» **CONSIGNE**: Reproduisez intégralement, à l'identique, le texte fourni ci-après sur la rencontre avec l'autre.

» **TEXTE FOURNI**:
□ □ □ □
Je est un autre
Aujourd'hui, par un ironique concours de circonstances, ce sont les musulmans qui ont un statut de dhimmi en Occident, avec tous les avantages et désavantages qu'un tel statut comporte!
J'en veux aux Français car ils m'obligent à prendre la défense de ce que je méprise le plus au monde : la Religion... mais je m'y résous car je considère qu'il existe une plus grande faute que de croire en Dieu : celle de ne pas croire à l'AUTRE. Rappelez-vous l'homme aux semelles de vent : Je est un autre.
Si les Français lisaient Buber, ils sauraient qu'il faut dire « TU » à l'autre, et non plus « ça » ou pour parodier le penseur hassidique et son « Ich und Du » : Ich ist Du!
Il ne s'agit pas de "réfléchir" l'autre, mais de se "réfléchir SUR" lui pour qu'il nous renvoie notre propre reflet.
La « rencontre » avec l'autre doit se faire sur le mode de la "conversation".
Il convient de passer du Erfahrung au Beziehung- de dépasser le monologue auxquels les Français se livrent afin d'instituer un dialogue.
□ □ □ □
» **DONNÉES FOURNIES**:
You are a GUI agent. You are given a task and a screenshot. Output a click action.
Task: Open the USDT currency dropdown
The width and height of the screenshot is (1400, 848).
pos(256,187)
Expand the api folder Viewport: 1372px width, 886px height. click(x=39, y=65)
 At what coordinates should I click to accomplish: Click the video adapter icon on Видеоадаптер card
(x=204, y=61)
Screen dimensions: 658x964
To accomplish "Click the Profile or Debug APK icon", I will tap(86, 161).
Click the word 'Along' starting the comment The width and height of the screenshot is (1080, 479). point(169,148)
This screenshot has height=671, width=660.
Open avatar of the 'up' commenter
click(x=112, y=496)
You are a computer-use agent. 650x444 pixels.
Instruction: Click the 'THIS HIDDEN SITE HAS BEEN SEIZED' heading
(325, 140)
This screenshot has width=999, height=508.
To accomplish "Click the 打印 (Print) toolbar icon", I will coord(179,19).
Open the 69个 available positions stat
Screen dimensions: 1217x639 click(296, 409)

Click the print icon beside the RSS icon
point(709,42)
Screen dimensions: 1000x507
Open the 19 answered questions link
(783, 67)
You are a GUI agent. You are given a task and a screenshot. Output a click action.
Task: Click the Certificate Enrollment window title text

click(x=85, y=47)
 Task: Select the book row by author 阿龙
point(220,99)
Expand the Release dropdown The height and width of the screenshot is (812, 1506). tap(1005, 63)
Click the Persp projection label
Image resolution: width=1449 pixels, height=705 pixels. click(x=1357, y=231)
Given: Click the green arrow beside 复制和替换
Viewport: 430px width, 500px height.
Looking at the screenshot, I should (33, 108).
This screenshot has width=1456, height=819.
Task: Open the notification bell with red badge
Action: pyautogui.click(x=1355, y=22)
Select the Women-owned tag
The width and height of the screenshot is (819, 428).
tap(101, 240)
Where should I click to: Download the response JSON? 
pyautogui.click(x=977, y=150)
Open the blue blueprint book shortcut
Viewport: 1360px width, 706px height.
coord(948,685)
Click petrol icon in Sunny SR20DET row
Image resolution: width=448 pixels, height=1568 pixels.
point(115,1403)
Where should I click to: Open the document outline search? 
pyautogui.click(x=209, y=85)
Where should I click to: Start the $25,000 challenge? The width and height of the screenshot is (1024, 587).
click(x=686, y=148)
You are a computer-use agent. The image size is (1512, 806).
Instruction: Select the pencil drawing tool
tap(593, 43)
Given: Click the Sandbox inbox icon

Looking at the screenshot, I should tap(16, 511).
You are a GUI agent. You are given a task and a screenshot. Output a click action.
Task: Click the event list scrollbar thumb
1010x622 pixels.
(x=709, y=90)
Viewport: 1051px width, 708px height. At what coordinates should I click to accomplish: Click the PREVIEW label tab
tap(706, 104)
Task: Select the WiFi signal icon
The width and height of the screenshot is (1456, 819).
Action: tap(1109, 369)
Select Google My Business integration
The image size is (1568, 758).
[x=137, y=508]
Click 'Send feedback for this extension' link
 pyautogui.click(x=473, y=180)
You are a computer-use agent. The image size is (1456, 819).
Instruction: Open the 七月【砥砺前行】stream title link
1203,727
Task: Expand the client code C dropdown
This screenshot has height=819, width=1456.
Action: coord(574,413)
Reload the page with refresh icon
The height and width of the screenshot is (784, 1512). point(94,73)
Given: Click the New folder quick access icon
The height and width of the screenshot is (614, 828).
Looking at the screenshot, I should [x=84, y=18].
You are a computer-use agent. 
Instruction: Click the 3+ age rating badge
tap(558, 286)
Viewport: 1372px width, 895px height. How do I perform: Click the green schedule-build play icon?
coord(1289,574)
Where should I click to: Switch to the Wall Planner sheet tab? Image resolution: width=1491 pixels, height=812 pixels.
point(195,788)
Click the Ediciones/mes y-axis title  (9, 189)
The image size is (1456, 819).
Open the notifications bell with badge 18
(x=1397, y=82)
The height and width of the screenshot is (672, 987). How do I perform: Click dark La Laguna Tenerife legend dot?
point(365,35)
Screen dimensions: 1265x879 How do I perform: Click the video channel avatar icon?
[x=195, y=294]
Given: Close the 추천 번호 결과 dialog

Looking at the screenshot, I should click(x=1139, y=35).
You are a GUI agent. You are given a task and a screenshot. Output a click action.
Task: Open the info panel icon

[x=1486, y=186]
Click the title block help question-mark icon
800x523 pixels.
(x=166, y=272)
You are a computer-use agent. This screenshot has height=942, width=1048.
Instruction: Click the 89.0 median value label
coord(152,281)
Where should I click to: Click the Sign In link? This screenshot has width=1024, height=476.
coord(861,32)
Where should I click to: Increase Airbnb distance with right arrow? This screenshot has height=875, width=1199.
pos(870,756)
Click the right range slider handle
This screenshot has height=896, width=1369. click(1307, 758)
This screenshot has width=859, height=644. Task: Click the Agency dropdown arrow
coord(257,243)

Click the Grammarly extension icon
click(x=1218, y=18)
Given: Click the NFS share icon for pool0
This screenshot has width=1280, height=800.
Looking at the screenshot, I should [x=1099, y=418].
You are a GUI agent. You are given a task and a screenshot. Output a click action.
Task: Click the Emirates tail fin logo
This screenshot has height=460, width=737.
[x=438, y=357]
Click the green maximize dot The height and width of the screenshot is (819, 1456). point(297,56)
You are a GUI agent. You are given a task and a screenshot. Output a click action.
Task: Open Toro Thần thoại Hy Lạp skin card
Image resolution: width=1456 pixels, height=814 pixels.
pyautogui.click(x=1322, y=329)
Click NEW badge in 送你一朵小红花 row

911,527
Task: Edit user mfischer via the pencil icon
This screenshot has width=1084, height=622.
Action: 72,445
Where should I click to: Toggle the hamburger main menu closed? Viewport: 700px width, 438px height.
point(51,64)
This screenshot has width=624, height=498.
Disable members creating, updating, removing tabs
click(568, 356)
□ □ □ □
» **RÉPONSE COMPLÈTE**:
Je est un autre
Aujourd'hui, par un ironique concours de circonstances, ce sont les musulmans qui ont un statut de dhimmi en Occident, avec tous les avantages et désavantages qu'un tel statut comporte!
J'en veux aux Français car ils m'obligent à prendre la défense de ce que je méprise le plus au monde : la Religion... mais je m'y résous car je considère qu'il existe une plus grande faute que de croire en Dieu : celle de ne pas croire à l'AUTRE. Rappelez-vous l'homme aux semelles de vent : Je est un autre.
Si les Français lisaient Buber, ils sauraient qu'il faut dire « TU » à l'autre, et non plus « ça » ou pour parodier le penseur hassidique et son « Ich und Du » : Ich ist Du!
Il ne s'agit pas de "réfléchir" l'autre, mais de se "réfléchir SUR" lui pour qu'il nous renvoie notre propre reflet.
La « rencontre » avec l'autre doit se faire sur le mode de la "conversation".
Il convient de passer du Erfahrung au Beziehung- de dépasser le monologue auxquels les Français se livrent afin d'instituer un dialogue.